De landschappelijke boringen laten toe de lage zones van het projectgebied uit te sluiten voor verder archeologisch onderzoek, omdat hier door erosie en menselijke verstoringen geen intacte bodemlagen uit het quartair bewaard bleven. Op de hogere delen van het terrein bleef wel een begraven bodem bewaard. Er werd in deze zone overgegaan tot het uitvoeren van een verkennend archeologisch booronderzoek.
Bij het landschappelijk booronderzoek werd het mogelijk geacht dat in de zone rond landschappelijke boring B9, een jongere en een oudere podzol aanwezig kon zijn. Bij het archeologisch verkennend booronderzoek werd dit fenomeen niet meer vastgesteld. Vermoedelijk ging het om door bosbouw verplaatste bodemlagen.
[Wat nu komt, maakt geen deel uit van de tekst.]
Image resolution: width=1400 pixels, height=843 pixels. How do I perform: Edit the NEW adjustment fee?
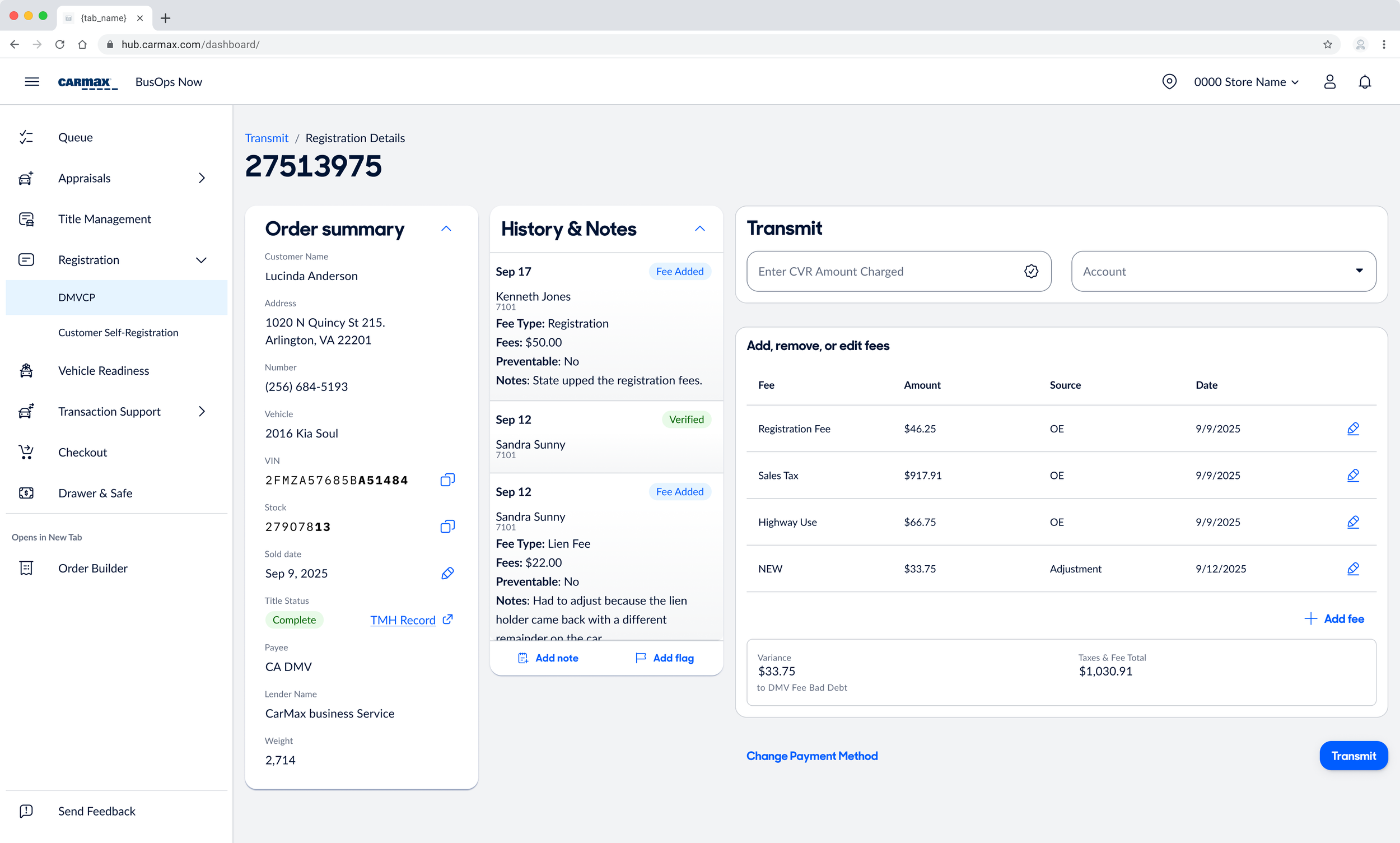(x=1352, y=568)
Er werden in de zeefresidu’s 2 kleine silexfragmenten aangetroffen, waarvan een menselijke oorsprong waarschijnlijk is. De vondsten bevonden zich verspreid, met een afstand van 52 m tussen de boringen. Het gaat om een afslag en een fragmentje van 6 mm. Het eerste fragment is afkomstig uit een verstoorde EA horizont en het tweede uit een verstoorde AE horizont. Zij zijn beiden sterk gerold en gepatineerd. Een herkomst van een eventuele vindplaats in situ is daarom uitgesloten.